PokerStarsSchool | 6 months ago in Poker Theory and Concepts

When you’re playing online poker and you look at a hand rankings chart it seems pretty obvious what a strong hand is and what is not. At the top of the hand rankings you have straight flushes, quad and full houses. Then you have weaker holdings like two pairs, one pair and high cards down at the bottom. But looks can be deceiving. Sometimes in poker a strong hand like a full house can be beaten, and sometimes a weak hand like Ace-high can be the best out there. Learning how to spot when things are not as they seem is an important skill in poker – read on to find out more…

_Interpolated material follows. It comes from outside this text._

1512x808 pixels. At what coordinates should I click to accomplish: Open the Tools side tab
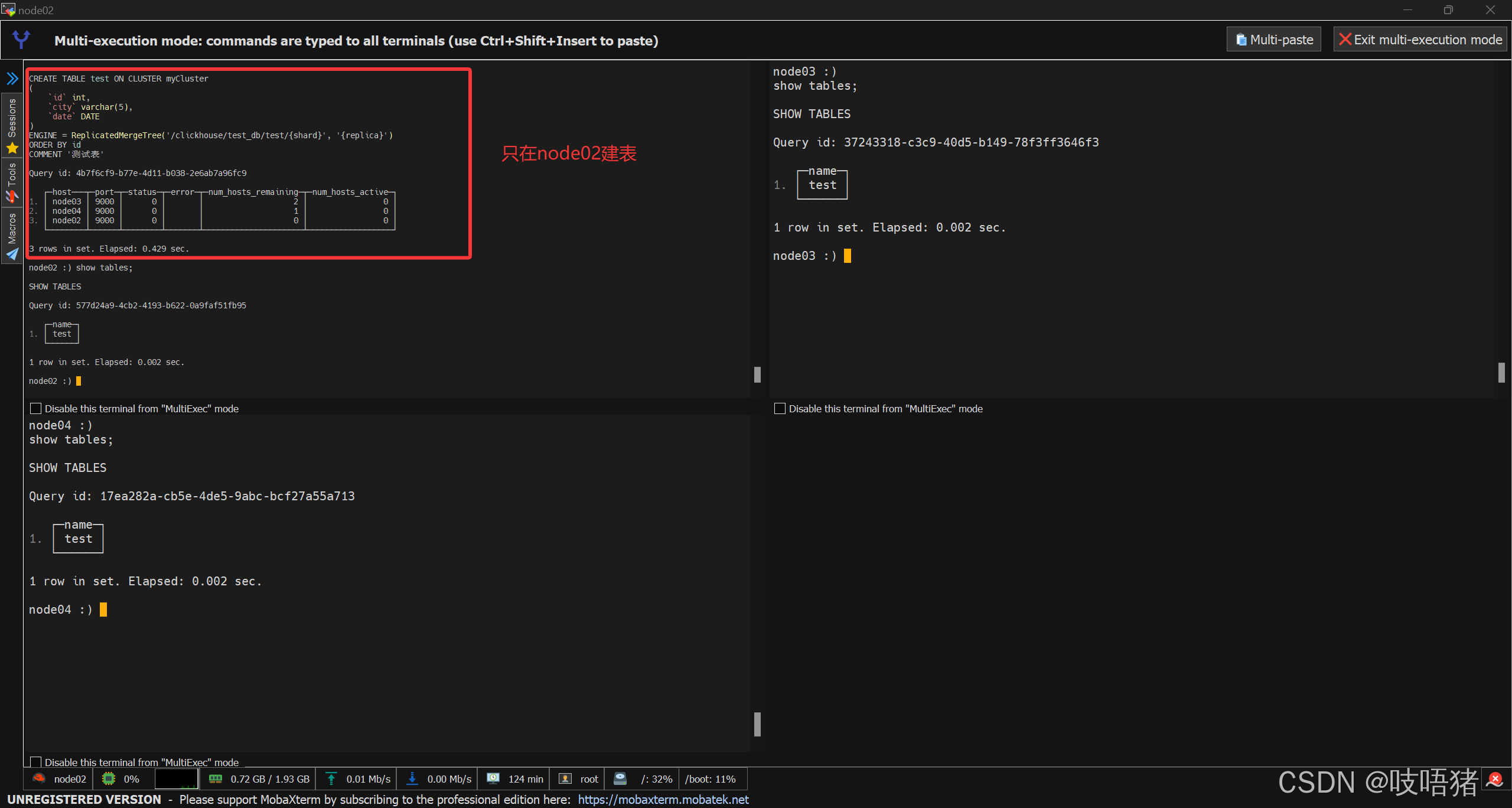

When you are dealt a hand pre-flop the strength of that hand is absolute. For example, it’s a fact that pocket Aces is the best hand you can be dealt, and that 7-2 is statistically the worst hand you can be dealt. However, once you add in other factors to the hand – such as the flop, turn and river and the playing styles of your opponents – things become much more complicated.

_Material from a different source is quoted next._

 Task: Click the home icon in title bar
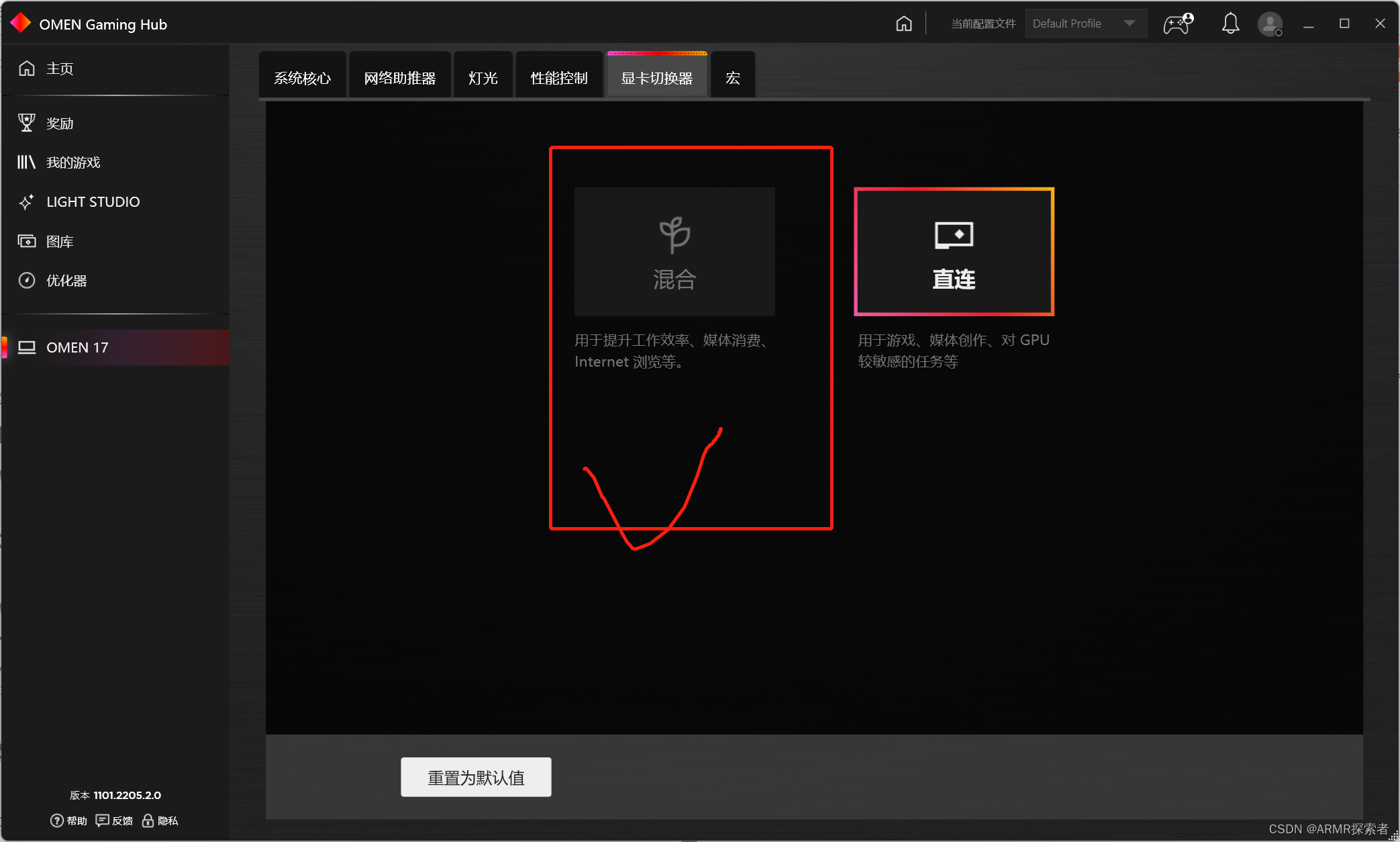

Let me use an example to illustrate what I mean. You have a full house holding 3-3 on a 3-A-K-K-Q board. When you’re up against a weak opponent, Player A, who overcommits with hands, you should treat this as basically the nuts. However, if you’re up against a good, tough player (let’s call them Player B) and face a lot of aggression then suddenly your hand loses a lot of its appeal. When Player A is in the hand pocket Threes are so strong because you could get paid off, or even raised by, inferior hands like any Ace, trip Kings, straights or perhaps just a Queen. In this instance a full house lives up to its literal billing as a very strong poker hand.

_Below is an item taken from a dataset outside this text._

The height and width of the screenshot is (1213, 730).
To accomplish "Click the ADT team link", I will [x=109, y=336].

That’s not the case when playing Player B. There’s still a strong chance you have the best hand, but if you face any aggression in this spot you definitely have to proceed with caution. That’s because strong players will only commit significant chips here when they also have a full house, holding hands like A-K or K-Q, a straight, or perhaps a strong King such as K-J. As you can see, this is a much narrower range of hands that will give you action – and many of these hands beat you too!

For our next example of relative hand strengths, let’s move all the way down to the bottom of the online poker hand rankings and look at high-card hands. In general, you aren’t going to get very far by frequently calling with Ace-high. In absolute terms, it’s a very weak hand that cannot beat even one pair. However, there will be instances when the situation at the table means this hand suddenly goes from being an easy fold to a spot where you should call because it’s good. At the $25,000 High Roller event from this year’s PokerStars Caribbean Adventure Charlie Carrel pulled off a stunning call with Ace-high that gave him a big stack early on. His opponent, Anton Astapau, had shoved on the river of a Js-8s-8h-7c-3h and now Carrel had a decision to make. He thought it over for a few minutes before calling with A-K; it was good versus Astapau’s Q-T. So how did Carrel pull off such a great call with a weak hand? The first factor is that he knew his opponent was aggressive enough that there was a chance he could be bluffing. The second important factor is that the board was one where Astapau was likely to have a very strong hand (trip Eights or a straight), or complete air. It would be unlikely for him to bet so big with just a Jack because so many other hands that Carrel could have beat that. After weighing up the evidence Carrel decided that his lowly Ace-high was probably the best hand.

The aim of this article is not to make you go around folding full houses and insta-calling with Ace-highs all the time. Instead, it’s to make you think that sometimes a strong hand is not so strong and sometimes a weak hand is all you need to win. Once you realise this, suddenly a whole new world of possibilities at the poker table will open up!